I want to find the model that best fits my observed data. There are 29 observed data points that are normally distributed. My proposed model has 2 categorical variables each with four possible values, total of 16 permutations. I propose using ANOVA and Scheffe contrasts with Dunn/Sidák or Bonferroni correction factors as the follow up test identify the best predictive model. What are the best statistical tests for this comparison?
Your best bet, if this study is meant for a peer review process, is to use a model that will preserve your limited degrees of freedom. There is a good chance that your model will suffer from sparsity or be unable to converge. On another note, I would also be extremely skeptical of an author telling me that their 29 data points were normally distributed.
I would recommend removing one of your variables from the model. That will at least allow you to estimate an effect on ~7 units per group and would address the ability of your model to converge. And you have to ask yourself, anyway. Do you want to make an claim of inference on a model that might have only 1 unit that is being used to make that inference?
If you wish to preserve both variables, I recommend condensing them into binary variables.

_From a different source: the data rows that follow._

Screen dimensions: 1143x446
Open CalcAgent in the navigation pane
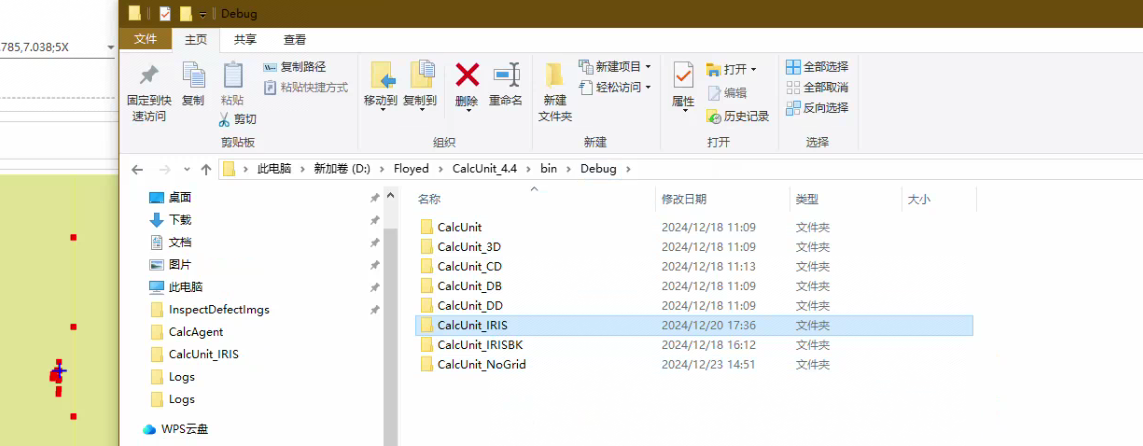(x=196, y=332)
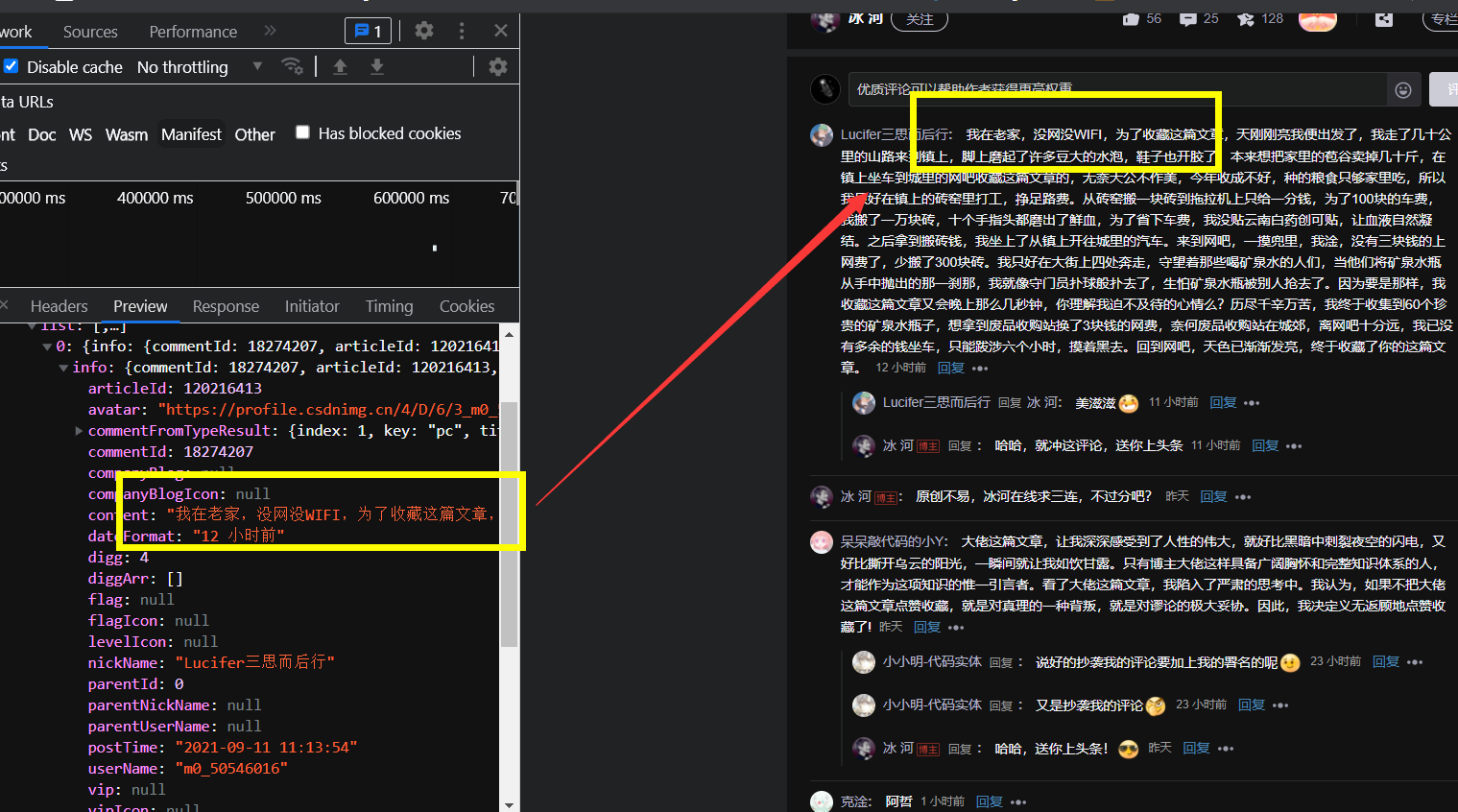Export HAR using the download arrow icon
This screenshot has width=1458, height=812.
(376, 66)
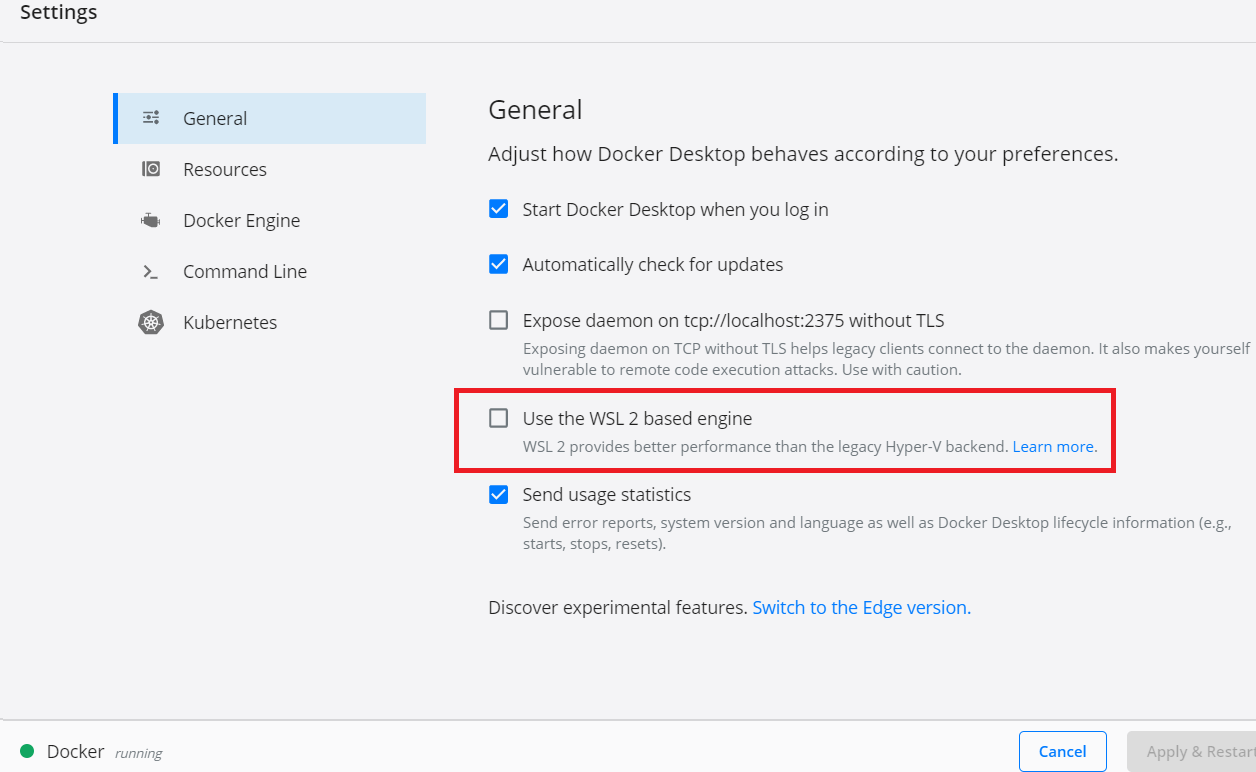Switch to Docker Engine settings tab
Image resolution: width=1256 pixels, height=772 pixels.
tap(270, 220)
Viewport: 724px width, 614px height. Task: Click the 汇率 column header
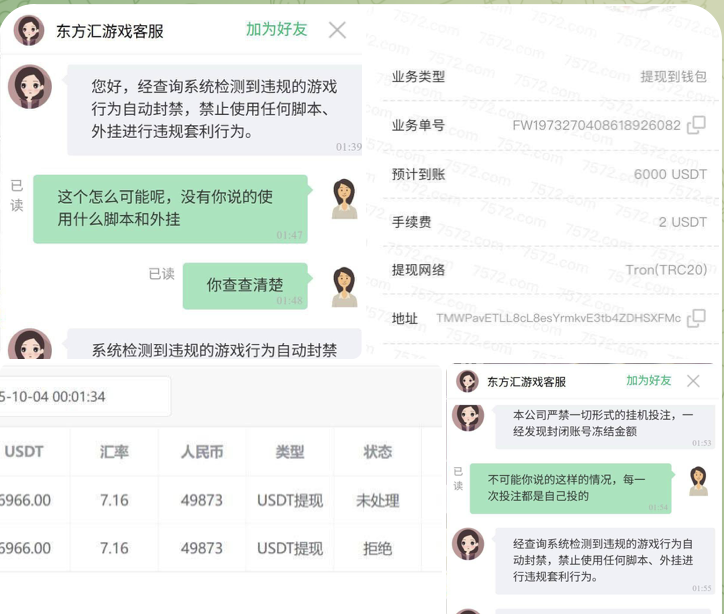114,452
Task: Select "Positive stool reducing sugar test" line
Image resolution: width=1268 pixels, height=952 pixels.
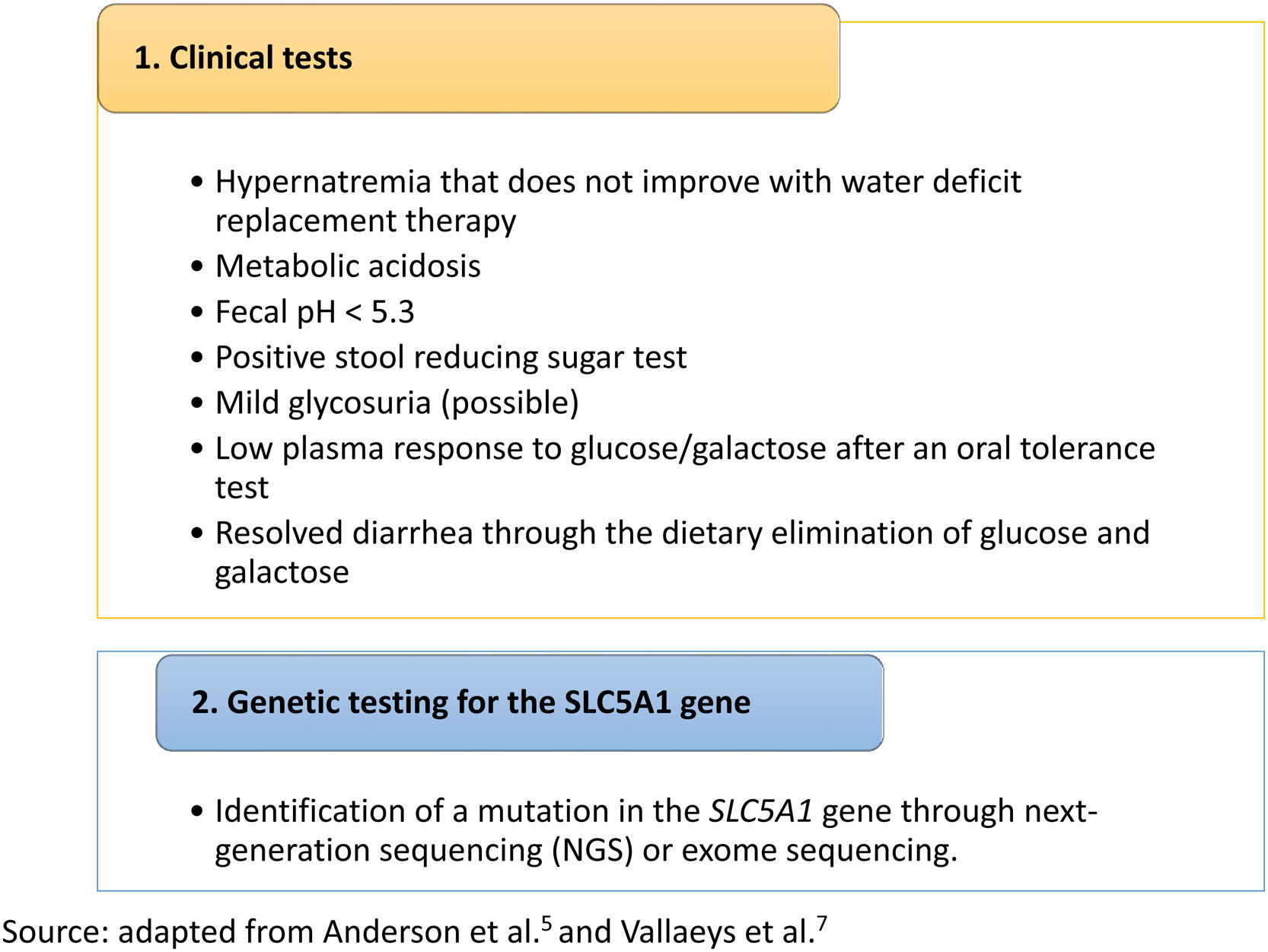Action: (451, 358)
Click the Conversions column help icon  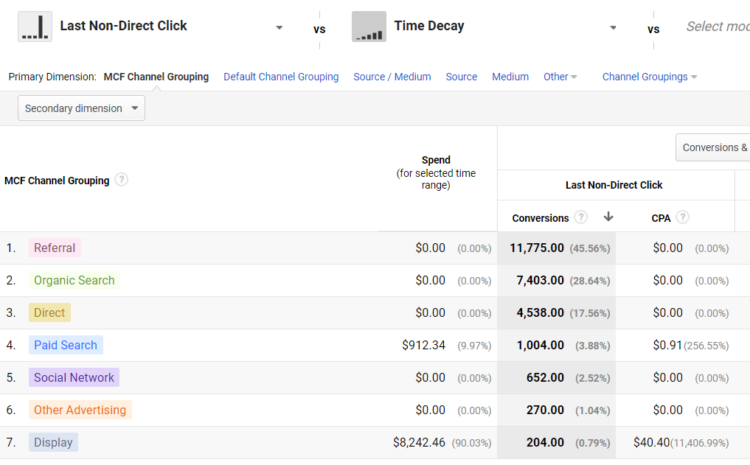pos(581,218)
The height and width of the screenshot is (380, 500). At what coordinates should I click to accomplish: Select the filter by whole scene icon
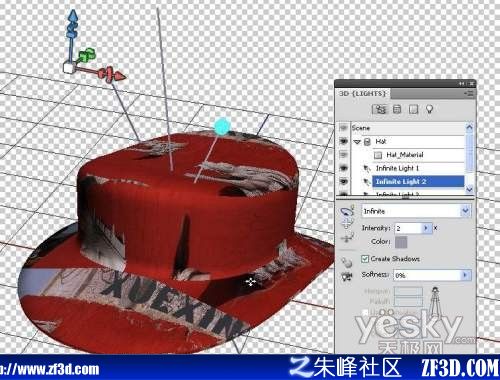(x=380, y=109)
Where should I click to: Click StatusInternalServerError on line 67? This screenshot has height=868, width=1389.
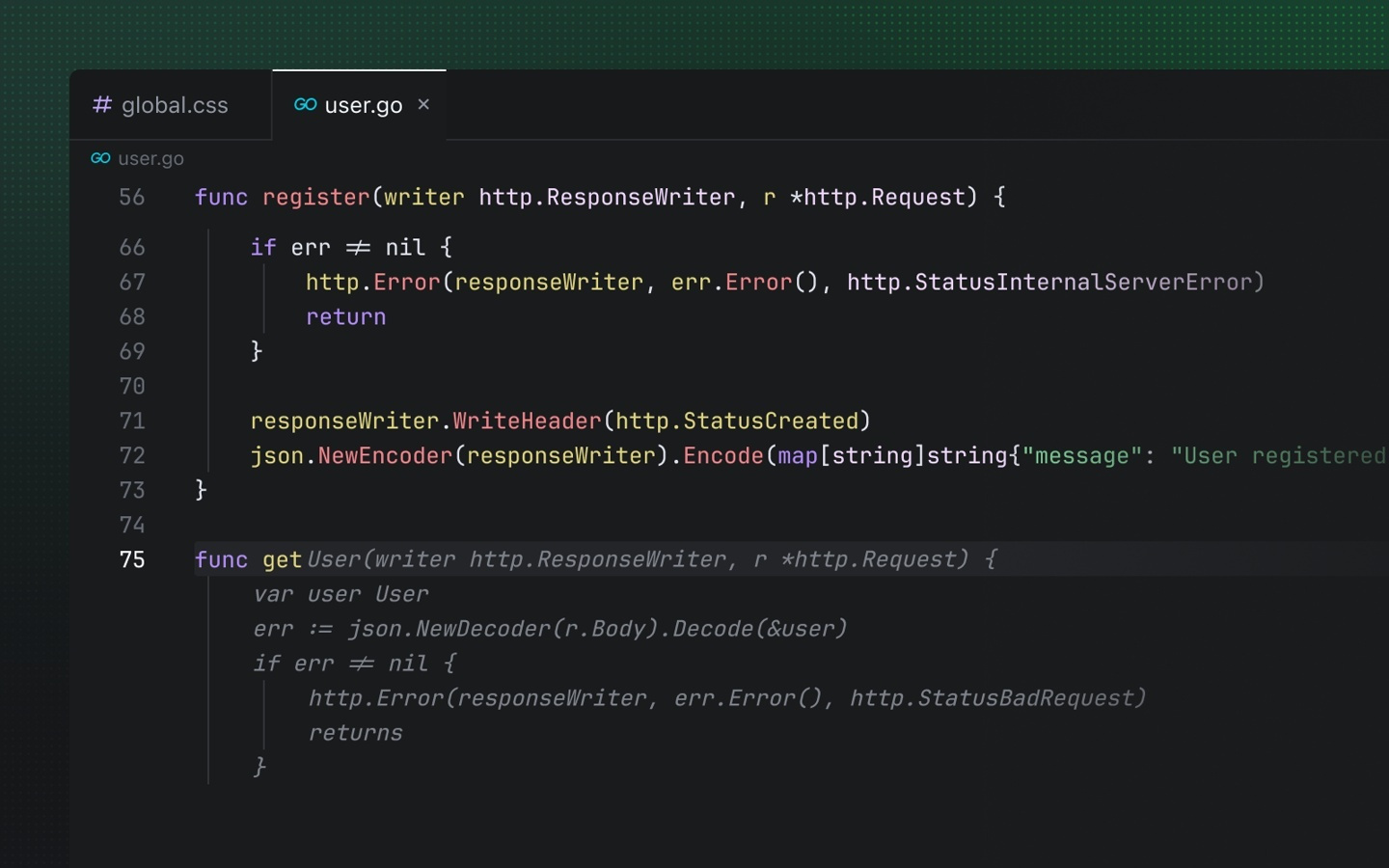coord(1082,283)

BTW, why would you be using a bonferroni? You are only testing a single model which is "Dependent variable = A + categorical variable1 + categorical variable2 + error". There is no need to adjust p values as you are not resampling from the same dataset.
Your goal, with 29 data points, should be to employ a model that can make inference with a limited number of data points. I could even see using two t tests on either independent variable and then using a correction in that regard. That might be the more sensible approach rather than having both effects in a single model and trying to estimate them at the same time.
To be honest, this is an instance where you should be letting your literature guide you as well on which statistical approach makes the most sense in the context of the corpus.